Review of Censorship and Classification
Having regard to:
- it being twenty years since the Australian Law Reform Commission (ALRC) was last given a reference relating to Censorship and Classification
- the rapid pace of technological change in media available to, and consumed by, the Australian community
- the needs of the community in this evolving technological environment
- the need to improve classification information available to the community and enhance public understanding of the content that is regulated
- the desirability of a strong content and distribution industry in Australia, and minimising the regulatory burden
- the impact of media on children and the increased exposure of children to a wider variety of media including television, music and advertising as well as films and computer games
- the size of the industries that generate potentially classifiable content and potential for growth
- a communications convergence review, and
- a statutory review of Schedule 7 of the Broadcasting Services Act 1992 and other sections relevant to the classification of content
I refer to the ALRC for inquiry and report pursuant to subsection 20(1) of the Australian Law Reform Commission Act 1996, matters relating to the extent to which the Classification (Publications, Films and Computer Games) Act 1995 (the Classification Act), State and Territory Enforcement legislation, Schedules 5 and 7 of the Broadcasting Services Act 1992, and the Intergovernmental Agreement on Censorship and related laws continue to provide an effective framework for the classification of media content in Australia.

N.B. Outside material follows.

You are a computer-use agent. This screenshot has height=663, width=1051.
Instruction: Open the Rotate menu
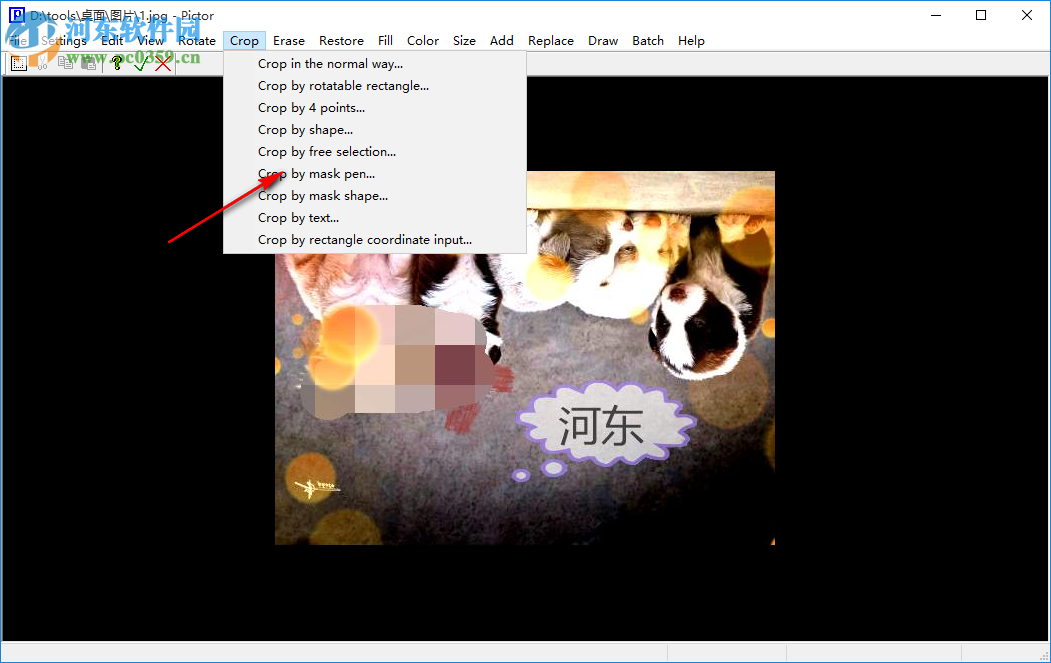point(197,40)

Given the likelihood of concurrent Commonwealth reviews covering related matters as outlined above, the Commission will refer relevant issues to those reviews where it would be appropriate to do so. It will likewise accept referral from other reviews that fall within these terms of reference. Such referrals will be agreed between the relevant reviewers.
1. In performing its functions in relation to this reference, the Commission will consider:
- relevant existing Commonwealth, State and Territory laws and practices
- classification schemes in other jurisdictions
- the classification categories contained in the Classification Act, National Classification Code and Classification Guidelines
- any relevant constitutional issues, and
- any other related matter.
2. The Commission will identify and consult with relevant stakeholders, including the community and industry, through widespread public consultation. Other stakeholders include the Commonwealth Attorney-General’s Department, the Department of Broadband, Communications and the Digital Economy, the Australian Communications and Media Authority, the Classification Board and Classification Review Board as well as the States and Territories.
3. The Commission is to report by 30 January 2012.